BT Chief Executive warns Prime Minister over fibre pledge
BT Chief Executive Philip Jansen is reported to have told Prime Minister Boris Johnson that cooperation between rival broadband providers will be required if Johnson is to fulfil his pledge to deliver access to full-fibre broadband nationwide by 2025.
Jansen is said to have discussed the plans with the Prime Minister at a Whitehall industry summit Thursday, also attended by Culture Secretary Baroness Nicky Morgan.
In the Conservative’s 2019 election manifesto, Johnson pledged that all premises across the UK would be able to access full-fibre broadband by 2025. This will require operators to connect the estimated 20-30 per cent of the UK in which there are too few premises for investment from multiple providers to be feasible.
According to Mr Jansen, this would be best achieved through a “single rural network” scheme, which would allow operators to avoid overlapping one another while not breaching competition laws. Ofcom’s current competition policy forbids rival firms from collaborating over price-fixing concerns.
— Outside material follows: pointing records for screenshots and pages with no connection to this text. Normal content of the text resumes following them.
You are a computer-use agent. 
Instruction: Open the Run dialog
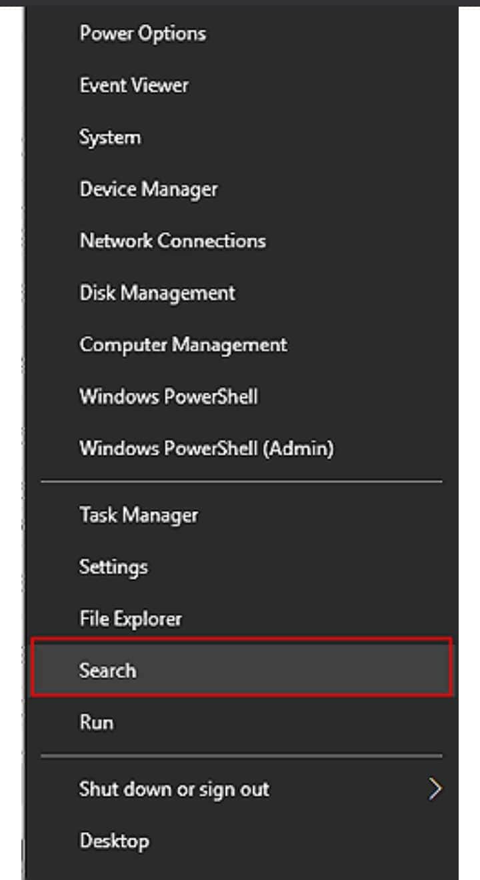tap(97, 722)
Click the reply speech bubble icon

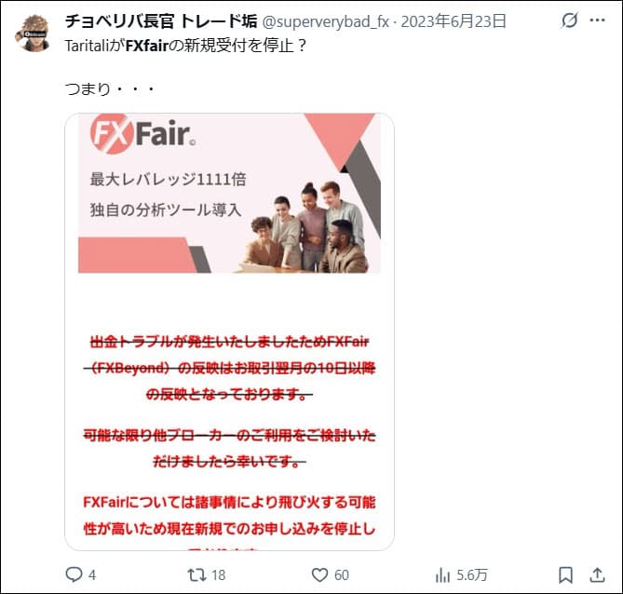(x=74, y=574)
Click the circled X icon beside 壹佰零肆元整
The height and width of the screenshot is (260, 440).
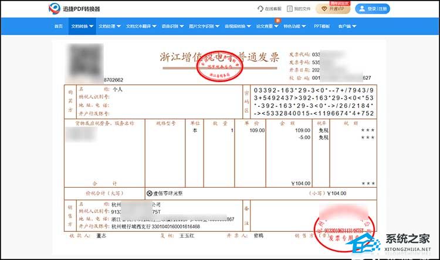pyautogui.click(x=149, y=193)
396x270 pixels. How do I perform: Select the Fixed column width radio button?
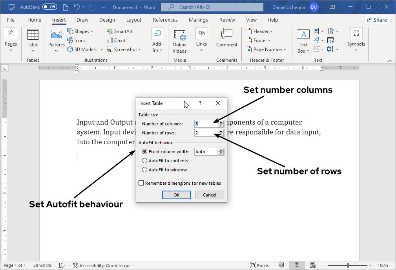(145, 152)
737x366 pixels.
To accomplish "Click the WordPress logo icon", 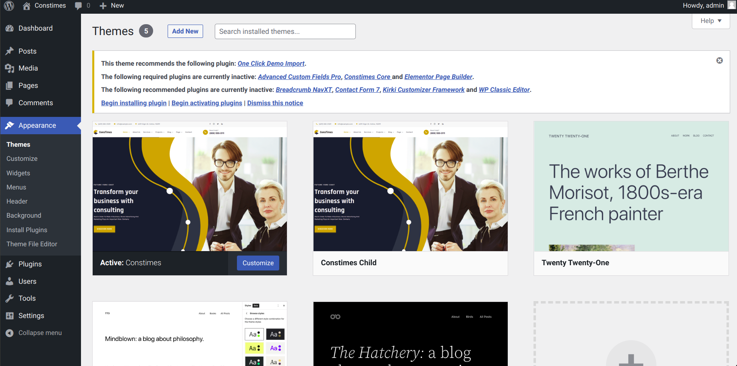I will [9, 6].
Jansen proposed that, mediated by the government or Ofcom, a scheme could allow competing firms to share their rollout plans, guaranteeing companies a monopoly in rural areas where they decide to build.
This would share similarities with a scheme set to be put in place in the mobile industry, to cut the costs of extending mobile coverage to rural “not spots”.
BT hopes to upgrade all of its 15 million existing copper phone lines to fibre by 2025, pledging to upgrade four million by next year. However, before fully pledging the investment to meet this goal, the operator has sought government and regulatory tax cuts and assurances on returns.
While the Prime Minister has proposed a £5 billion subsidy to help connect rural areas, BT remains concerned about making losses in the venture. Mr Jansen is said to have advised government figures to make rural investment a condition of providers being allowed to develop urban full-fibre networks.